== Segment start ==

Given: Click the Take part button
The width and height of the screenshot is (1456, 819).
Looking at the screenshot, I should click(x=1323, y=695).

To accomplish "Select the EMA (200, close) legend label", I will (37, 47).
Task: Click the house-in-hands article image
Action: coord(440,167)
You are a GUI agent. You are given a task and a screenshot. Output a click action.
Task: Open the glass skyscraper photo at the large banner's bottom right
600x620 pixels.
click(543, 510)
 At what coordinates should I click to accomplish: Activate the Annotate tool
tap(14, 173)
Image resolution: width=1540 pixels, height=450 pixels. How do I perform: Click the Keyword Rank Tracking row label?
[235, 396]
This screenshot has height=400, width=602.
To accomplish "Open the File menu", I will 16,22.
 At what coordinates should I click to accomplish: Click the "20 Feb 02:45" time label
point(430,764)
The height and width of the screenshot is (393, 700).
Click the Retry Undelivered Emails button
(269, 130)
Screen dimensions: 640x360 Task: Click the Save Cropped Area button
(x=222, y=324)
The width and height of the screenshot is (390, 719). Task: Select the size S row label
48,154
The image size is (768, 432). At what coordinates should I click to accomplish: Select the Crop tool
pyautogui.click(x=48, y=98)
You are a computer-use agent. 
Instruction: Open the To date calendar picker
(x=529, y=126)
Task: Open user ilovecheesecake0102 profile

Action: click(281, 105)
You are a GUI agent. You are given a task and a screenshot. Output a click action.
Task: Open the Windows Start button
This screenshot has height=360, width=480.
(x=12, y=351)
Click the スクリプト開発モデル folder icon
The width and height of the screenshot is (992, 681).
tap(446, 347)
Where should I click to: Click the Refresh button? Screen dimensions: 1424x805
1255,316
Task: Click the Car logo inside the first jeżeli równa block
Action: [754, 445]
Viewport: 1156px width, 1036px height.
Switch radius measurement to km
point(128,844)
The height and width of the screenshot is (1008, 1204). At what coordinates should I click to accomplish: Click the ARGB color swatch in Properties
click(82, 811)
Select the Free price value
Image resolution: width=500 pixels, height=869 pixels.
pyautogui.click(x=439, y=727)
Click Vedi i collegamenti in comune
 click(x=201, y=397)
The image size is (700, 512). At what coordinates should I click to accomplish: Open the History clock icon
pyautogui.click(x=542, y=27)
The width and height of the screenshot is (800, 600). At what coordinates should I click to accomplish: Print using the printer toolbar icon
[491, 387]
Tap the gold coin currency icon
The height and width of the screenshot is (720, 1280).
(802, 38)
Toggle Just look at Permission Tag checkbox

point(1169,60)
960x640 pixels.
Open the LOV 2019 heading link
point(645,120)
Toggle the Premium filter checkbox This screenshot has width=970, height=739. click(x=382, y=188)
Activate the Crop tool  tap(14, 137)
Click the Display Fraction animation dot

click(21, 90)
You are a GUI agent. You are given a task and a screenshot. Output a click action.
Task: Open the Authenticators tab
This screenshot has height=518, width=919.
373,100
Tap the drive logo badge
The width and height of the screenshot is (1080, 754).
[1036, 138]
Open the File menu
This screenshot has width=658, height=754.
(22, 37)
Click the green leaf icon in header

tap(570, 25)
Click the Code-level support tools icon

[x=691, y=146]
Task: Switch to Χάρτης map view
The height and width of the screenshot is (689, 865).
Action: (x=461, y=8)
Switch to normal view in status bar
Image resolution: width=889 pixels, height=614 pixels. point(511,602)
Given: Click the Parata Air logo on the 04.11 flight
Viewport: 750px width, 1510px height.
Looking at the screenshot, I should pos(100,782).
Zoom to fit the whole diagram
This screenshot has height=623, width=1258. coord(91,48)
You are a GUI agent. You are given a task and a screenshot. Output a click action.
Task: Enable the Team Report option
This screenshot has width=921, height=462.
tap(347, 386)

== Segment end ==

ABOUT THIS TASK: In the listing above, locate the line with "Open the LOV 2019 heading link" and the line with "Given: Click the Parata", then extract exactly those lines and every line between them, and nothing more.

OUTPUT OF THE TASK:
Open the LOV 2019 heading link
point(645,120)
Toggle the Premium filter checkbox This screenshot has width=970, height=739. click(x=382, y=188)
Activate the Crop tool  tap(14, 137)
Click the Display Fraction animation dot

click(21, 90)
You are a GUI agent. You are given a task and a screenshot. Output a click action.
Task: Open the Authenticators tab
This screenshot has height=518, width=919.
373,100
Tap the drive logo badge
The width and height of the screenshot is (1080, 754).
[1036, 138]
Open the File menu
This screenshot has width=658, height=754.
(22, 37)
Click the green leaf icon in header

tap(570, 25)
Click the Code-level support tools icon

[x=691, y=146]
Task: Switch to Χάρτης map view
The height and width of the screenshot is (689, 865).
Action: (x=461, y=8)
Switch to normal view in status bar
Image resolution: width=889 pixels, height=614 pixels. point(511,602)
Given: Click the Parata Air logo on the 04.11 flight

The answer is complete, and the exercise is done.